The Existential Toolkit for Climate Justice Educators

How to Teach in a Burning World

by Jennifer Atkinson (Author), Sarah Jaquette Ray (Author)
Price: $29.95 / £25.00
Publication Date: May 2024
Edition: 1st Edition
Title Details:
Rights: World
Pages: 344
ISBN: 9780520397132
Trim Size: 7 x 10
Illustrations: 12 b/w figures, 7 tables

About the Book

An easy-to-use field guide for teaching on climate injustice and building resilience in your students—and yourself—in an age of crisis.

As feelings of eco-grief and climate anxiety grow, educators are grappling with how to help students learn about the violent systems causing climate change while simultaneously navigating the emotions this knowledge elicits. This book provides resources for developing emotional and existential tenacity in college classrooms so that students can stay engaged.

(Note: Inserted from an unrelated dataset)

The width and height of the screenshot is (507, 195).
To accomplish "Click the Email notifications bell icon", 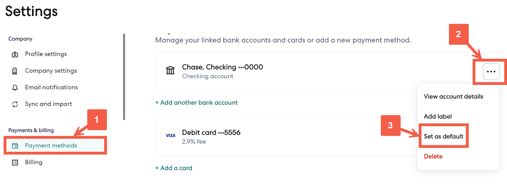I will coord(15,88).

Featuring insights from scholars, educators, activists, artists, game designers, and others who are integrating emotional wisdom into climate justice education, this user-friendly guide offers a robust menu of interdisciplinary, plug-and-play teaching strategies, lesson plans, and activities to support student transformation and build resilience. The book also includes reflections from students who have taken classes that incorporate their emotions in the curricula. Galvanizing and practical, The Existential Toolkit for Climate Justice Educators will equip both educators and their students with tools for advancing climate justice.

About the Author

Jennifer Atkinson is Associate Professor of Environmental Studies at the University of Washington, Bothell, and author of Gardenland: Nature, Fantasy, and Everyday Practice.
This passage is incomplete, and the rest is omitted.